Variational Learning Induces Adaptive Label Smoothing
Sin-Han Yang, Zhedong Liu, Gian Maria Marconi, Mohammad Emtiyaz Khan
TL;DR
This work demonstrates that variational learning inherently produces adaptive label smoothing by shaping a per-example label-noise term through the posterior over parameters. By deriving exact noise forms in logistic regression, GLMs, and neural networks via IVON, the authors show that posterior expectations create instance-specific smoothing without manual adaptive strategies. Empirically, IVON outperforms traditional label smoothing and matches or exceeds the performance of tuned baselines like SAM across synthetic and real noisy datasets, including Clothing1M, while requiring no hyperparameter tuning.

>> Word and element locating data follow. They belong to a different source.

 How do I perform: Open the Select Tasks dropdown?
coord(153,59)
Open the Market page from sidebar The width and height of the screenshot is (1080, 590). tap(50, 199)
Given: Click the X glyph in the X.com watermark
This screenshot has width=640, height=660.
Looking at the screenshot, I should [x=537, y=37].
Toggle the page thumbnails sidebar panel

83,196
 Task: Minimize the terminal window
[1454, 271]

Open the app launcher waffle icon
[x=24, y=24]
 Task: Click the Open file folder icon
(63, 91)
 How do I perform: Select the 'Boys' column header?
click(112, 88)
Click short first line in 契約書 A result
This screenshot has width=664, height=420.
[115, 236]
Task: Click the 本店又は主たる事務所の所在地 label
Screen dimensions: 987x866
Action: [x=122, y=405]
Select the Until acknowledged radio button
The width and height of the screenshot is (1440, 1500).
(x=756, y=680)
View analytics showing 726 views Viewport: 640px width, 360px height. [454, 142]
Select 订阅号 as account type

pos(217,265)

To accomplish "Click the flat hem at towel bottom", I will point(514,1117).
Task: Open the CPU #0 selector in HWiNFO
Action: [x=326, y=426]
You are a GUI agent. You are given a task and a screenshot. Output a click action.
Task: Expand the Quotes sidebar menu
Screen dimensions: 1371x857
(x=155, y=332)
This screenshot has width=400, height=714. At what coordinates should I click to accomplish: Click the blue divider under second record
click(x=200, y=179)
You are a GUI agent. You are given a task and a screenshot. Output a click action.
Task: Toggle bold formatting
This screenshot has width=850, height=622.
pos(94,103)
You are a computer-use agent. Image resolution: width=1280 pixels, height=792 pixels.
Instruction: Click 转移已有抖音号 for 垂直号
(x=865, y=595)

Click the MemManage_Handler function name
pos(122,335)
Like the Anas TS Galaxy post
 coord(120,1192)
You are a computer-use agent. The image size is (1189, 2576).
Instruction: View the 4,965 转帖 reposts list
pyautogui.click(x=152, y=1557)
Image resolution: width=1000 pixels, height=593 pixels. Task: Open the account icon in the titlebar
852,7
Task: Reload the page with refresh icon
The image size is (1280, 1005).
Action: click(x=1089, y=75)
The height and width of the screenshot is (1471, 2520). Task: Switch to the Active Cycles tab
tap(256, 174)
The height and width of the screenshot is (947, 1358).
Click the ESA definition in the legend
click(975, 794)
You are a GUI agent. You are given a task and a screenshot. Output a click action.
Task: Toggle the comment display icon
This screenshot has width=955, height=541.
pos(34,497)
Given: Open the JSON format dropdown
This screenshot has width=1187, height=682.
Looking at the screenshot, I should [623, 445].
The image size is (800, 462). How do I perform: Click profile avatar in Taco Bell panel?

The results bridge Bayesian inference with label smoothing, offering a robust, scalable framework for handling mislabels, calibration, and distribution shifts in deep learning.
Abstract
We show that variational learning naturally induces an adaptive label smoothing where label noise is specialized for each example. Such label-smoothing is useful to handle examples with labeling errors and distribution shifts, but designing a good adaptivity strategy is not always easy. We propose to skip this step and simply use the natural adaptivity induced during the optimization of a variational objective. We show empirical results where a variational algorithm called IVON outperforms traditional label smoothing and yields adaptivity strategies similar to those of an existing approach. By connecting Bayesian methods to label smoothing, our work provides a new way to handle overconfident predictions.